Why land ownership Bill is retrogressive

The Minimum and Maximum Land Holding Acreages Bill of 2015 is likely to be contentiously controversial. If it is enacted into law, it will shake the foundation of the land market that this county has always committed to.

The Bill raises a policy question of discriminately interfering with the fundamental right to private land. Such interference will likely kill the land market dynamism that always laid the golden eggs in form of capital. This should concern you.

Retrospectively, preserving such a principle in Article 68 of the Constitution is an indictment of our failure to appreciate market dynamism.

It is also a reflection of the dominant view of the framers of the Constitution. Such a view was a manifestation of the framer’s mistrust in the manner past governments had executed land reforms.

The framers naively viewed the Constitution as a panacea to all governance issues, including land matters.

Consequently they chose to tie the current and future generations with a static quantifiable acreage of private land to address a perceived market failure.

First, the Bill’s aim of setting a minimum and maximum land holding in private land is discriminatory and raises constitutional question.

Public and community land covers 13 per cent and 67 per cent respectively of Kenya’s total land acreage, relative to 20 per cent private.

Therefore such glaring variance calls for a compelling policy justification of why land capping must apply to private and not other land categories, particularly community land.

While the private land capping principle is provided in the Constitution, its execution could as well be a violation of the fundamental right to property.

Article 40 of the Constitution prohibits the state or any person from arbitrarily depriving a person or property of any description or of any interest in, or right over, any property of any description.

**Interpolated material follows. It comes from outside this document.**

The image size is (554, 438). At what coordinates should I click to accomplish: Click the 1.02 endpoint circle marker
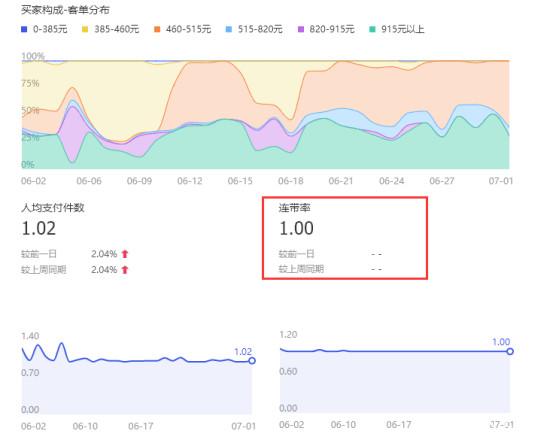[x=252, y=361]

Such discrepancy would call for judicial interpretation or a constitutional amendment.

Secondly, the Bill aims at regulating subdivision of private land. Ostensibly, the constitutional capping of private land addresses the manifestation of perceived market failures rather than their causation.

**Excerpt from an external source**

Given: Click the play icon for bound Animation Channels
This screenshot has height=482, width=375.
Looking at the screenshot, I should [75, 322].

The policy concern should not be how much private land one holds but rather what he or she does with it. Consequently we don’t need constitutional peremptory directive to impose efficient usage of private land.

There are existing laws like local zoning ordinance that can guide the market to establish the most efficient minimum acreage of private holding as evidenced by proliferation of a gated community that controls subdivision.

The third aim of the Bill is reducing inequality and promoting equitable distribution of land perceptively attributable to market failure.

It is indeed the government’s responsibility to correct market failure wherever there existence.

Granted, that any government’s action is susceptible to political manipulation, execution of land distribution calls for caution.

We had tried in the past and failed. Land distribution is an equity issue that is politically driven.

In conclusion, although the overall objective of the Bill is to effect Article 68, its execution is likely to be discriminative and might lead to inefficient subdivision, control and land distribution.

Moreover, its execution may as well be unconstitutional, which calls for a constitutional amendment to cure the potential discrepancy between Article 68 and Article 40.

Prof Kieyah is acting programmes co-ordinator at the Kenya Institute for Public Policy Research and Analysis.